Yuva Kabaddi Series Summer Edition 2023
- Country: India
- Next tournament: Yuva Kabaddi Series Monsoon Edition 2023
- Number of teams: 9
- Current champions: Palani Tuskers
- Most raid points: Durgesh Kumar (274 points)
- Most tackle points: Lokesh Ghosliya (103 points)
- Website: yuvakabaddi.com

= Yuva Kabaddi Series Summer Edition 2023 =

Yuva Kabaddi Series Summer Edition 2023 (YKS Summer Edition 2023) was the fifth edition of the tournament, and took place in Karnataka from 17 June to 19 July. 120 matches were held, with Palani Tuskers defeating Periyar Panthers in the final.

== Format ==
Summer Edition 2023 was contested in five rounds, which are Survival Round 1, Survival Round 2, the Booster Round, the Challenger Round, and the Summit Round.

In Survival Round 1, all 9 teams played against each other in a single round-robin format that comprised 36 matches, with the top 3 teams receiving bonus points going into the next round. At the end of Survival Round 2, the last-placed team was eliminated, with the same occurring in the Booster Round and Challenger Round. 6 teams remained in the Summit Round, and 3 Qualifiers and 4 Eliminators were then contested before the final.

All the matches were played at the Chamundi Vihar, Indoor Stadium in Mysore.

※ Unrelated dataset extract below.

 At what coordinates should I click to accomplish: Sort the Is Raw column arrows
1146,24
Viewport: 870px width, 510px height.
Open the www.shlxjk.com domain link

The winner of the tournament received ₹20 lakh, while the runner-up received ₹10 lakh.

== Teams ==
The nine teams that competed are Aravalli Arrows, Chambal Challengers, Chola Veerans, Hampi Heroes, Kaziranga Rhinos, Palani Tuskers, Periyar Panthers, Sindh Sonics, and Nilgiri Knights.

== Final ==
The final went into extra time, with Palani Tuskers defeating Periyar Panthers by 2 points.